PROBLEM DESCRIPTION
Could you transcribe exactly the lines below, from the line with "Viewport: 1236px width, 952px" through the line with "Task: Tap the reorder handle for 3rd Movement", and nothing else, leaving out the pictures?

━━━━━━━━━━━━━━━━━━━━━━━━━━━━━━

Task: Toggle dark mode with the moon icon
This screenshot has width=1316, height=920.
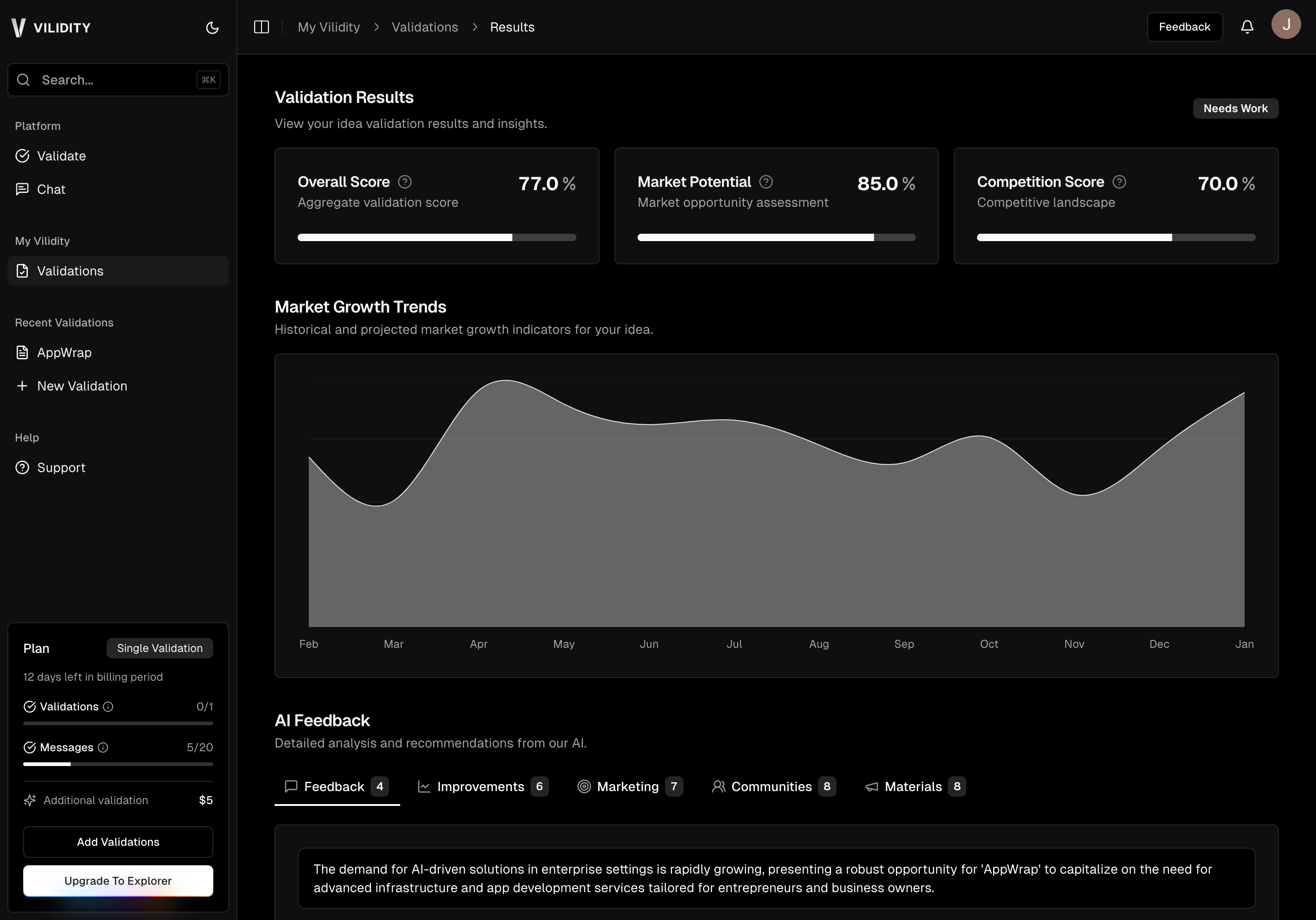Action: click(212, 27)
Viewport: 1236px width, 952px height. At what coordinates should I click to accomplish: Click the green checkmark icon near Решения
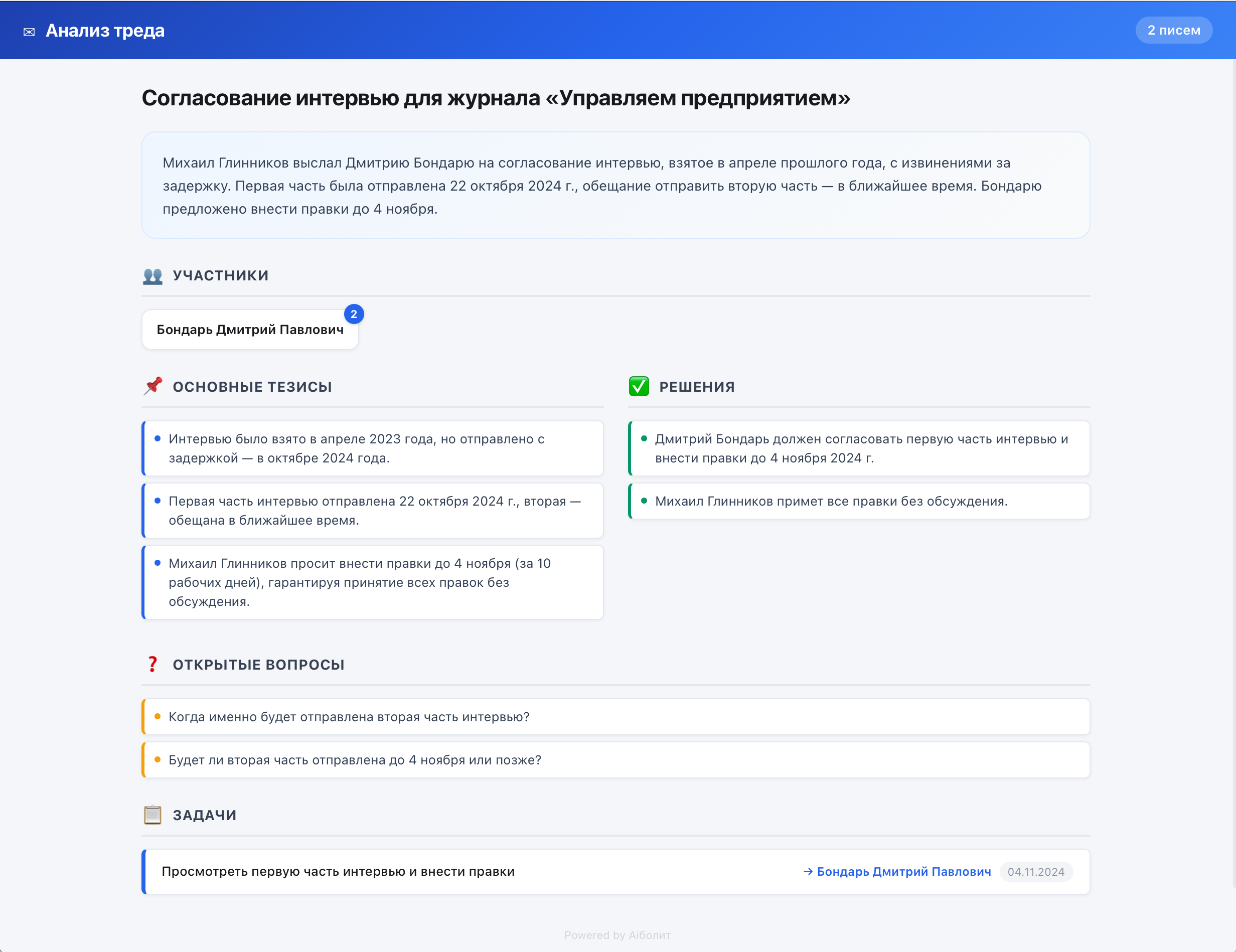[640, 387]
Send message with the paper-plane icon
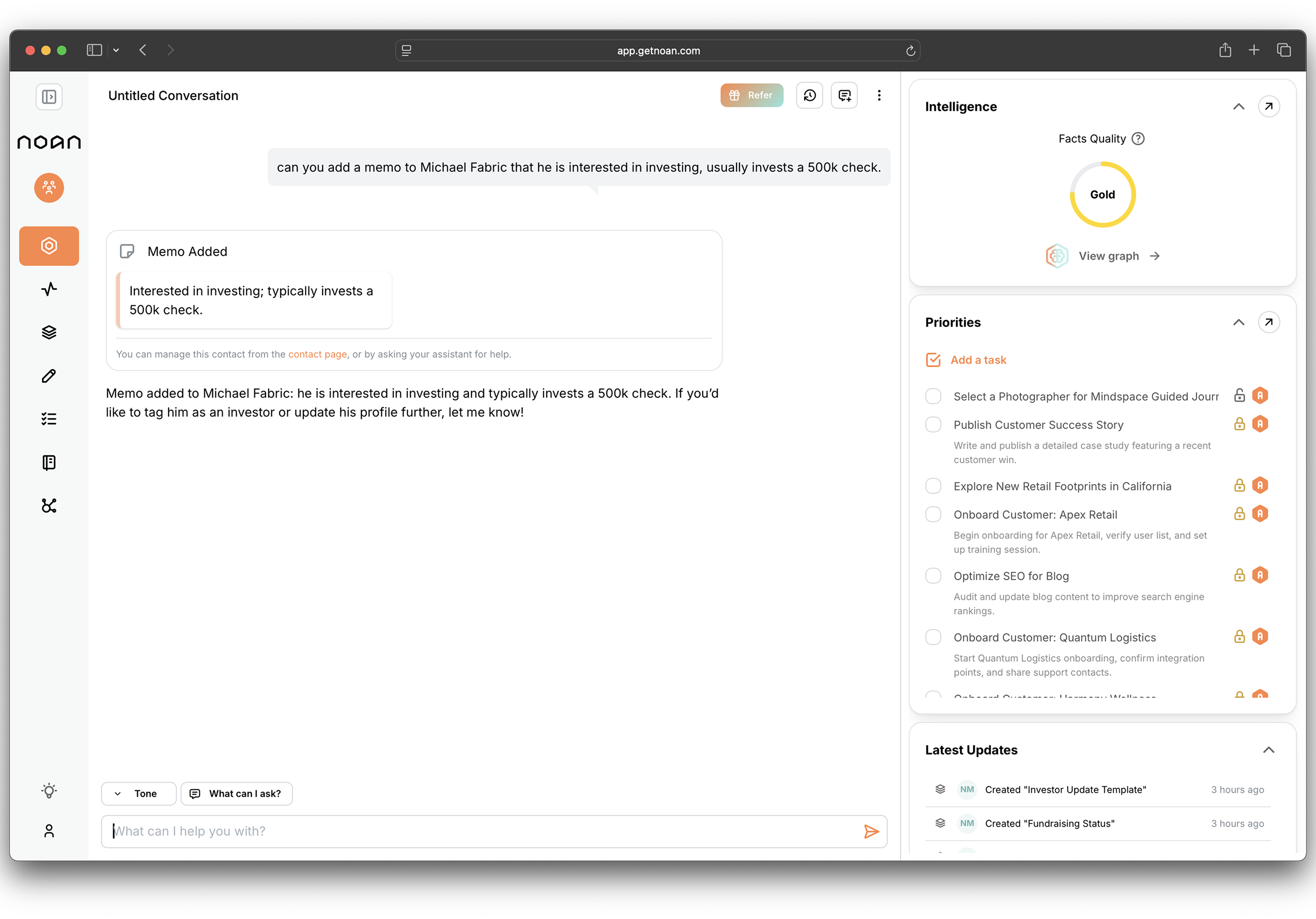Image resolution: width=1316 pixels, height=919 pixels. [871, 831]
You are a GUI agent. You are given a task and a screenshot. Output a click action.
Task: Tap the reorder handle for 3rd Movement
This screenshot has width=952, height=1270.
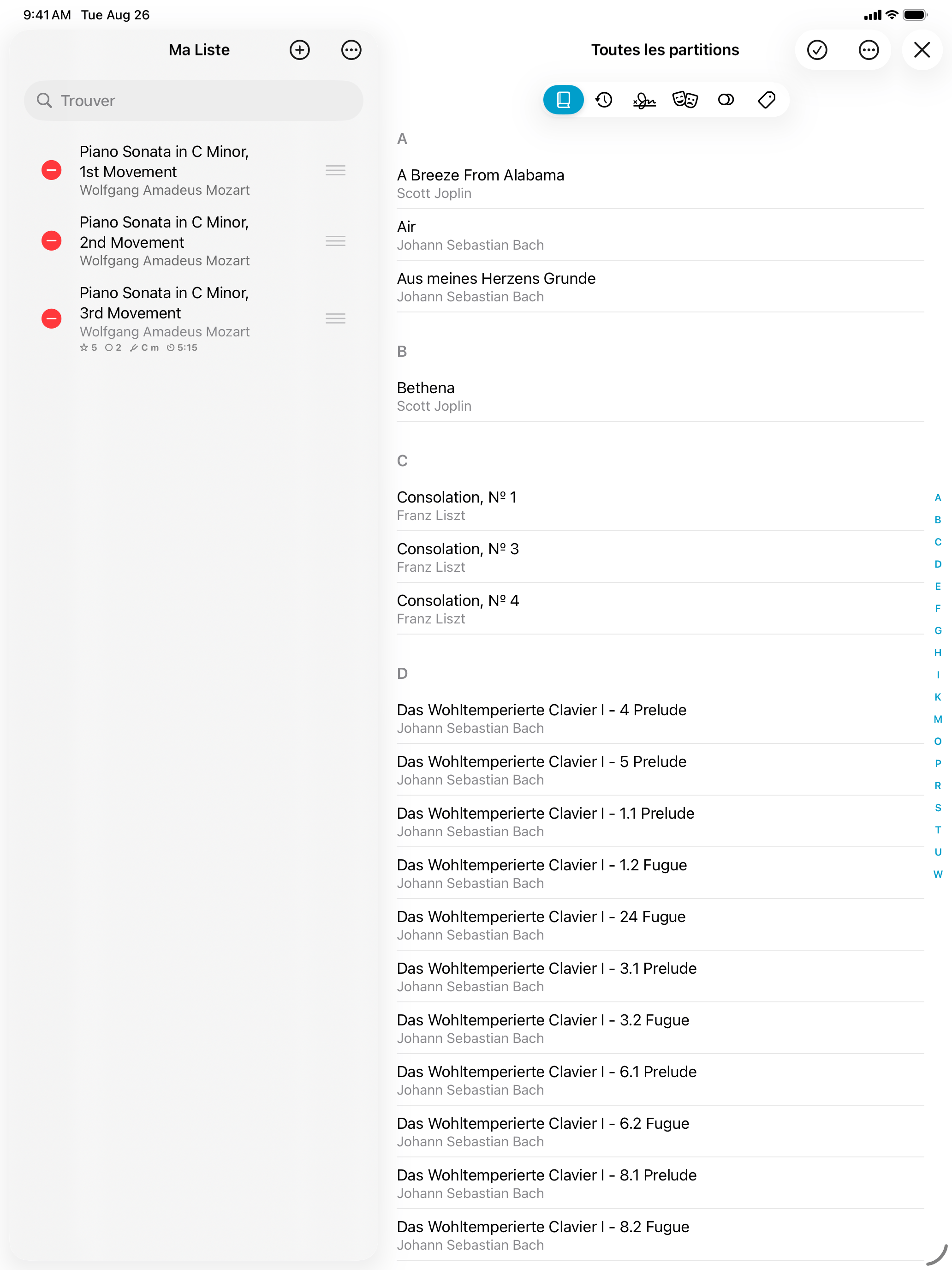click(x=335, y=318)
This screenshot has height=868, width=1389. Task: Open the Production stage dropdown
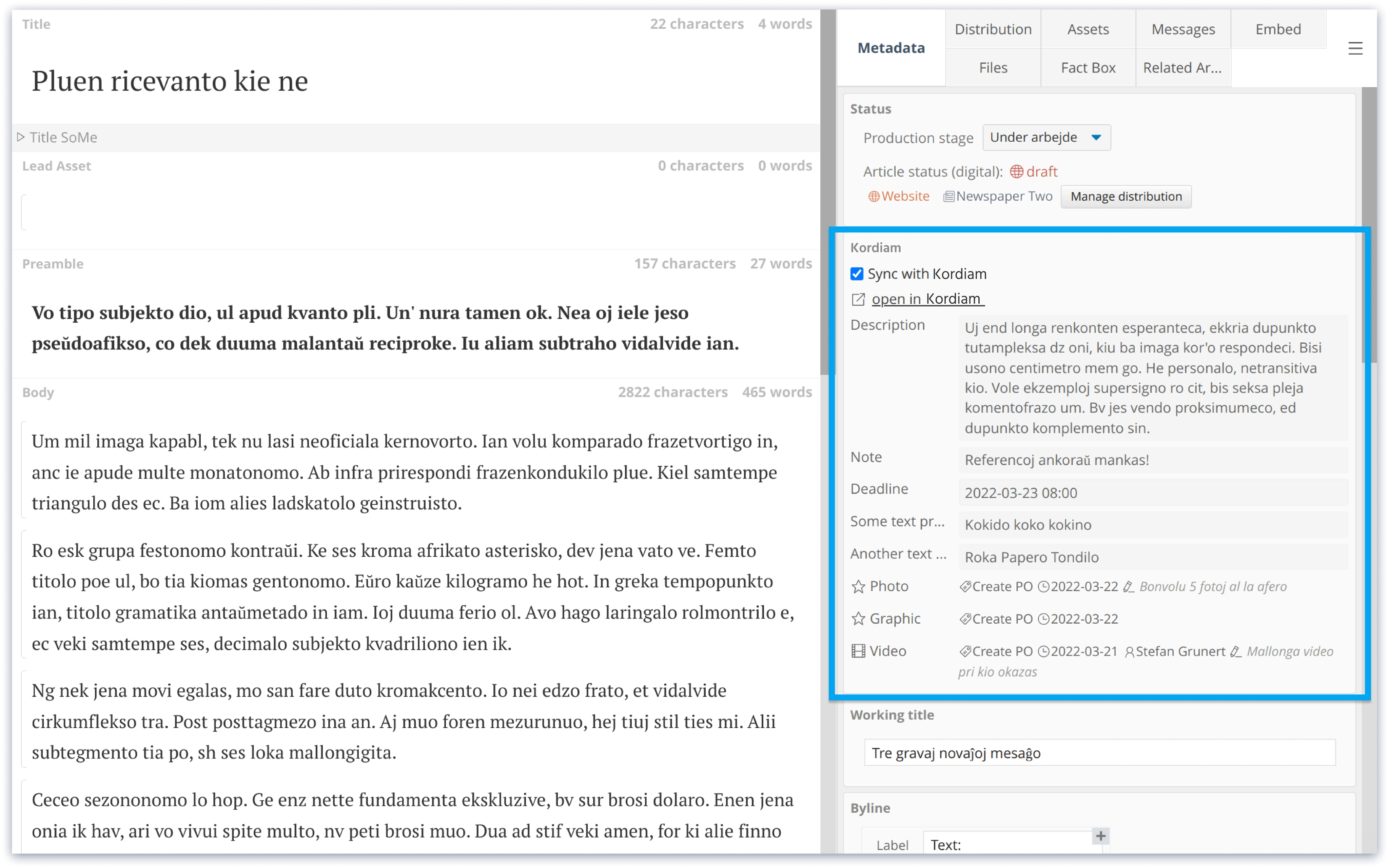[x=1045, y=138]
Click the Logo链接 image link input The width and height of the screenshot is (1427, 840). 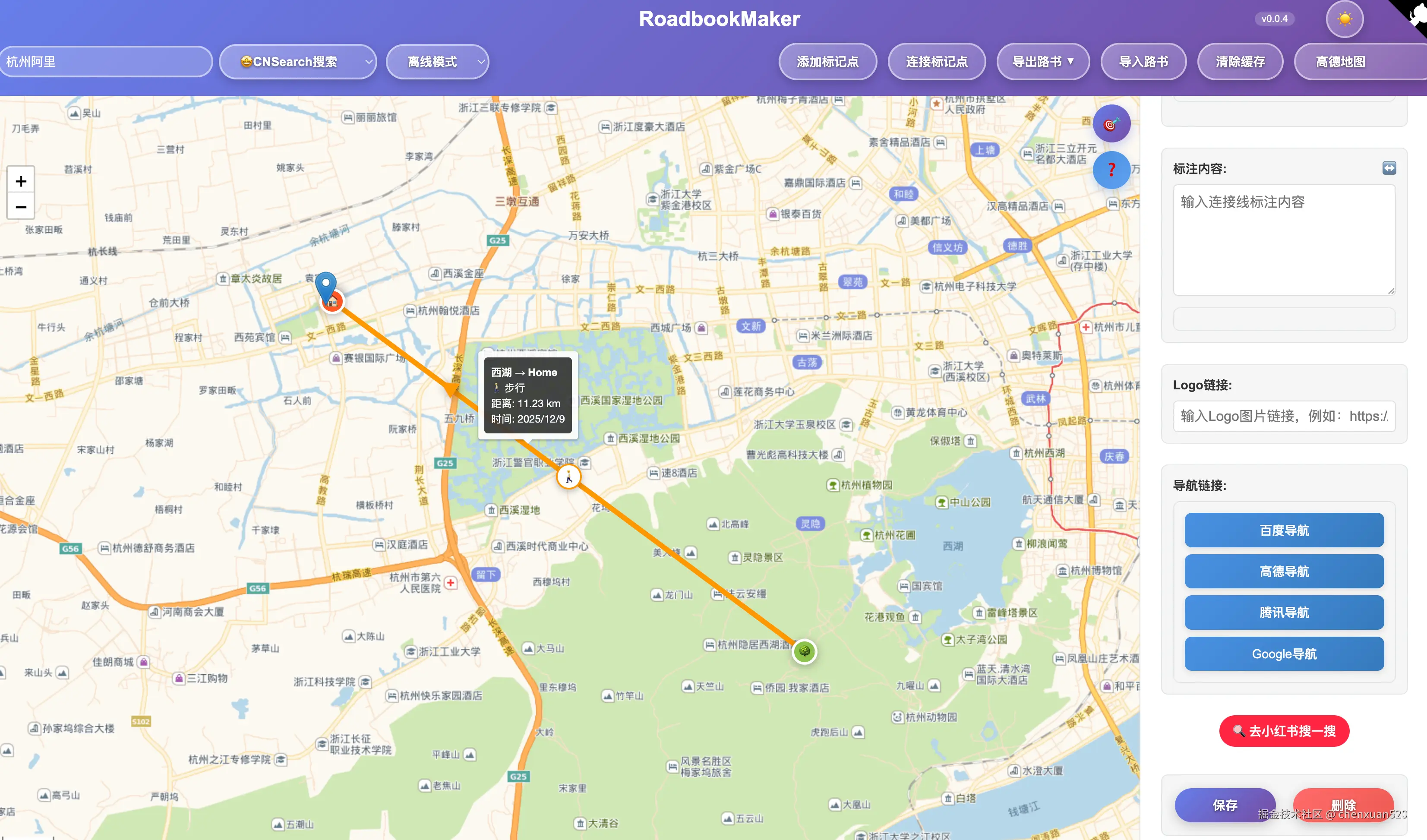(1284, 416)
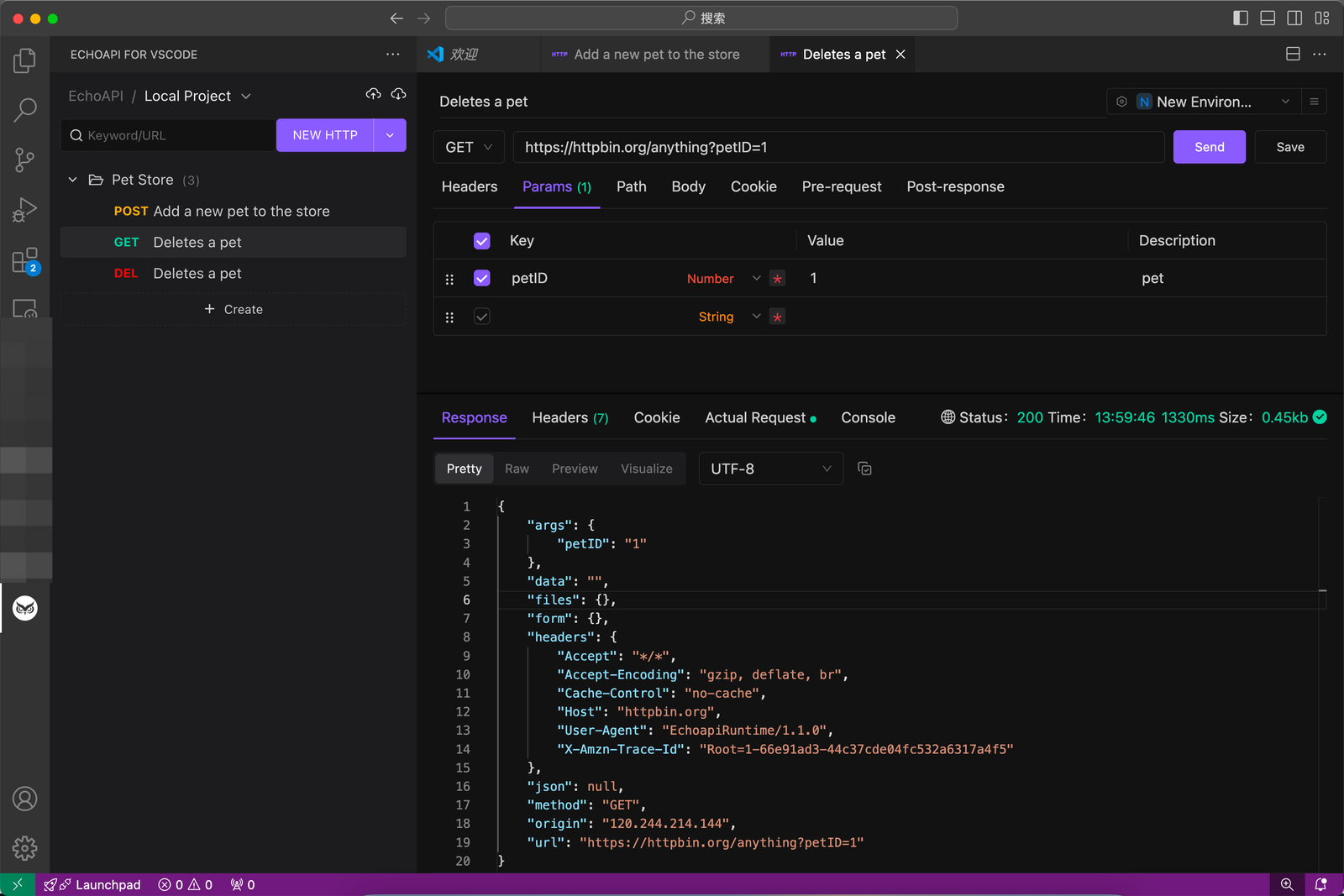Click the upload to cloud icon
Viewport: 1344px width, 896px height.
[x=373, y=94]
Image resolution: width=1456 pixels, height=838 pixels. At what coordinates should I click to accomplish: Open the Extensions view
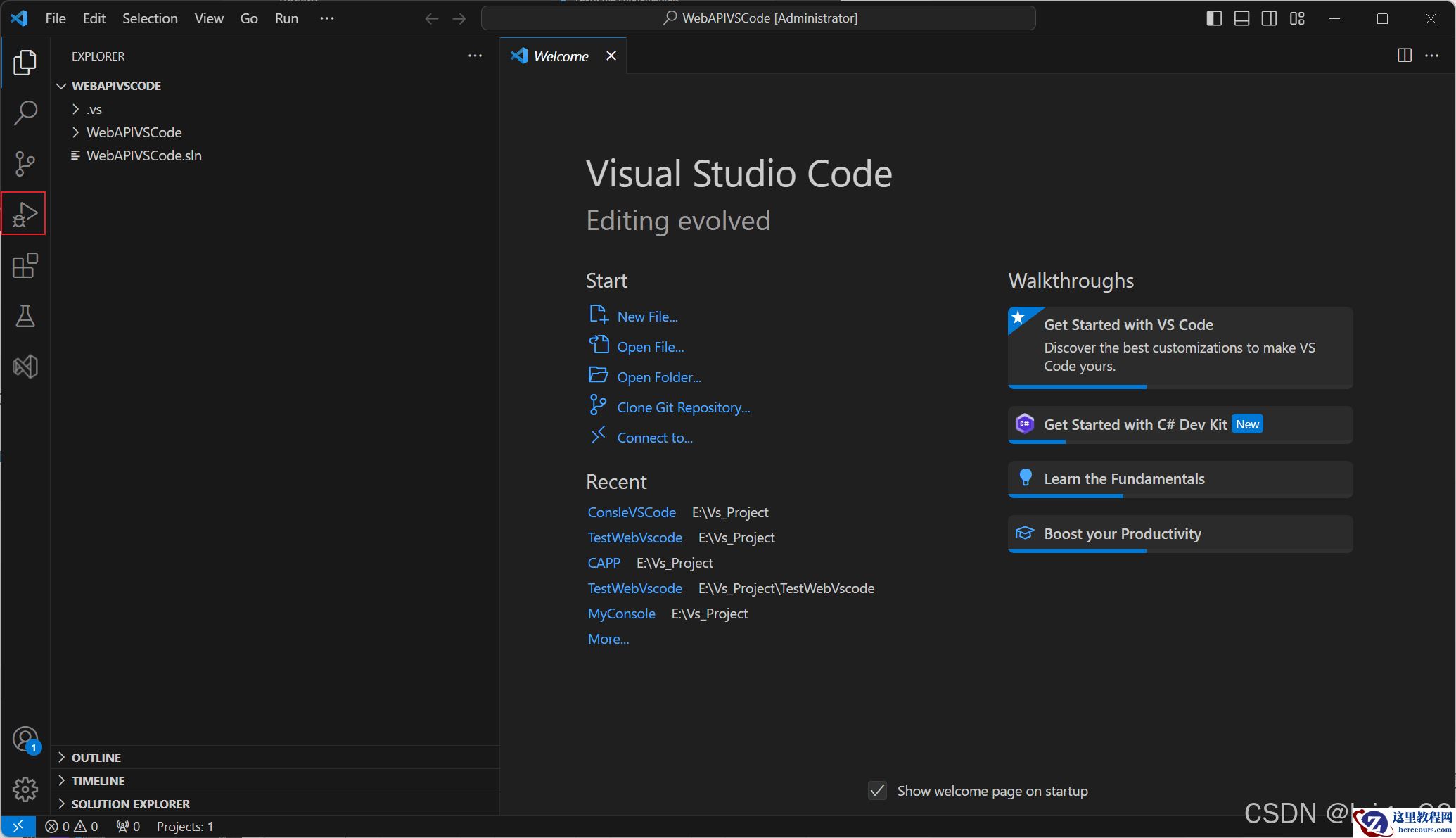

━━━━━━━━━━━━━━━━━━━━━━━━━━━━━━

RESULT FOR THIS TASK
Viewport: 1236px width, 952px height. At what coordinates should I click to accomplish: Click the green checkmark icon near Решения
[640, 387]
Send message with the paper-plane icon
Image resolution: width=1316 pixels, height=919 pixels. [871, 831]
You are a GUI agent. You are given a task and a screenshot. Output a click action.
Task: Tap the reorder handle for 3rd Movement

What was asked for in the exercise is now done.